I should also mention that subsea projects are large and complex which often leads to delayed awards, especially when a NOC is involved.  Projects can also sometimes become troubled, resulting in delays and cost over runs.  This makes execution a competitive advantage.  Another dimension of the competitive landscape is how each vendor’s capacity is positioned geographically.  National Oil Companies often require that a certain amount of equipment for their countries’ developments be manufactured within their own countries.  (They are under political pressure to ensure that their countries derive the maximum economic value from their natural resources, including sourcing the equipment.)  FTI is well positioned in this regard and has extremely high capabilities in Brazil which is an especially large subsea market. 

 

Surface Technologies (SFT)

SFT’s primarily product lines are surface wellheads, surface trees and fluid control products that are used during hydraulic fracturing.  The company has also been assembling a suite of services for niche frac operations such as frac flowback services.  The majority of SFT’s surface wellhead revenues come from international markets which happen to also be higher margin geographies since fewer vendors operate in those markets than in North America.  This portion of SFT has historically outgrown the international rig count, due in part to a trend towards higher-spec wellheads. 

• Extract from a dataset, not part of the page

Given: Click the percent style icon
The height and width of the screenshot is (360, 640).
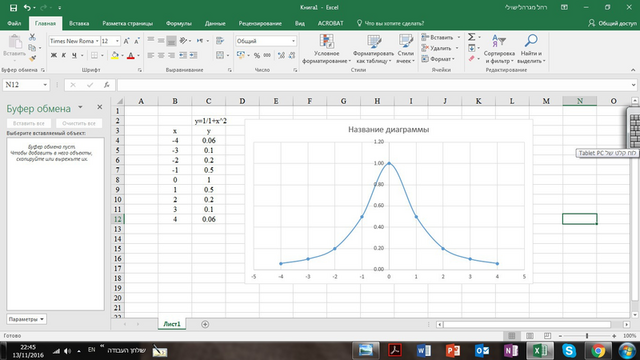Looking at the screenshot, I should click(x=257, y=56).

FTI’s fluid control products include the pumps that cram frac fluid into tight reservoirs as well as the high pressure pipes that convey this fluid from the pumps to the wellhead.  Due to the abrasive nature of the frac fluids, these parts wear out over time, and they carry higher margins due to the mission critical nature of the equipment.  This sub-segment has been a major beneficiary of:

1)    The growing number of wells that are being hydraulically fractured, and

2)    The increasing number of stages being fractured in each of those wells (i.e. greater frac intensity per well).

This division entered a cyclical downturn in mid-2012, but appears to have troughed.

 

Energy Infrastructure (EI)

EI produces a number of infrastructure related products including:

  • Meters used to measure hydrocarbons as they move through transfer stations.
  • Loading Systems such as the booms used to connect LNG tankers to liquefaction and regasification facilities. 
  • Material Handling Solutions such as conveyors used to move bulk materials at mines or processing plants (i.e. coal, ores, etc.).

 

Recent Developments

FTI has entered an exciting period for their business.  FTI rebounded from their industry’s downturn much faster than their competitors, and they had returned to prior-peak backlog by early 2011.  At that time, management believed that the industry would enter a major upcycle around 2013-2014, so they began a very aggressive hiring campaign in order to attract and train the technical talent that would be required during the upcycle.  This was absolutely critical because technical talent is the primary bottleneck for executing subsea projects, and subsea technologists are not readily available in the marketplace like other oil field talent such as geologists.  Subsea technologists have to be developed internally, and they take 1-3 years to become productive.  FTI’s rapidly replenished backlog made it the only subsea vendor with enough financial visibility to make this investment as well as the only vendor with enough projects on which to train new engineers.  Now that the industry has entered its upcycle and competitors’ backlogs have been replenished, FTI is uniquely positioned with enough engineering capacity to operate at this high and rising level of activity. 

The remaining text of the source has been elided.